Strategie gegen den Frust
Ein weiterer Ratschlag stammt von einem Stoiker, dessen Namen wir alle kennen: Seneca. Er empfahl die „premeditatio malorum“ – die Vorwegnahme schlechter Ereignisse als Schutz vor negativen Gefühlen, Wut und Enttäuschung. Es sei unklug, so Seneca, davon auszugehen, dass ein Vorhaben glücken werde. Der Weise, dem bewusst sei, dass Erfolg oder Misserfolg nicht in seinen Händen liegen, bereitet sich gedanklich auf das Scheitern vor.
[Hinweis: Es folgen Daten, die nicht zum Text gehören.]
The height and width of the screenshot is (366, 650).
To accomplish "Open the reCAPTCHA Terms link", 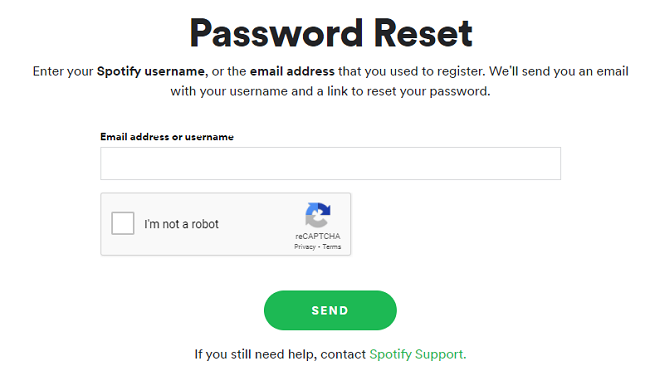I will (x=332, y=247).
Tritt nun ein schlechter Verlauf ein, so kann ihn dieser emotional nicht völlig aus der Bahn werfen, da er auf einen vorbereiteten Geist trifft. Und geht die Sache gut aus, so empfiehlt es sich auch hier, gleichmütig zu bleiben. Marc Aurel: „Sind Ruhm und Ehre dir zuteilgeworden, achte sie nicht! Sie machen dich eitel und abhängig vom Geist und Wort der anderen.“
Wie aber lassen sich stoische Erkenntnisse nun in den Arbeitsalltag integrieren? Der Betriebsinformatiker Heiner Müller-Merbach, Autor von „Der stoische Manager“ formulierte Leitsätze, die von der Selbstführung zum Führungserfolg führen. Auswahl:
– Erkennen, welche Dinge in unserer Macht stehen.
– Dinge annehmen, die nicht in unserer Macht stehen.
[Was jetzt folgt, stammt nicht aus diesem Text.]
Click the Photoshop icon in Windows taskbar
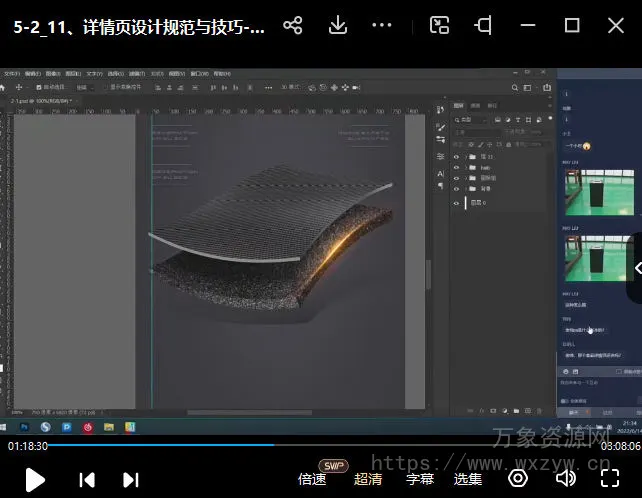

– Die eigenen Kräfte auf gestaltbare Dinge konzentrieren.
– Zwischen Anregungen und Angriffen unterscheiden.
– Für Ideen anderer offen sein.
– Auseinandersetzungen geschickt führen.
– Ein Klima des Vertrauens und der Offenheit schaffen.
– Selbständig im Urteil werden.
– Sich an der Gesamtaufgabe orientieren.
Stoische ManagerInnen empfinden und handeln kontrolliert; so schnell wirft sie nichts aus der Bahn. Mit unerschütterlicher Gelassenheit können sie Dinge akzeptieren, die nicht in ihrer Macht stehen und fokussieren alle Kraft auf Ziele, die sie beeinflussen können. Ihr Arbeitsethos orientiert sich daran, was am besten für die Gemeinschaft ist.
Sie sind handlungsorientierte PragmatikerInnen, die sich selbst Ihre Urteile bildet. Sie übernehmen voll und ganz die Verantwortung für das, was sie kontrollieren können: ihre Seele, ihren Willen, ihre Emotionen, Gedanken und Gewohnheiten, ihr Verhalten. Ein Idealbild? Mag sein. Eine Übung in Gelassenheit scheint in Umbruchszeiten in jedem Fall empfehlenswert.
Marc Aurel hat übrigens die Pandemie – man vermutet, es handelte sich um die Antoninische Pest, nicht überlebt. In den Selbstbetrachtungen schrieb er: Alles vergeht und wird bald zum Märchen und sinkt rasch in völlige Vergessenheit.
Was auf seine Notate definitiv nicht zutrifft.
Marc Aurels „Selbstbetrachtungen“ können kostenfrei im Rahmen des „Projekt Gutenberg“ heruntergeladen werden.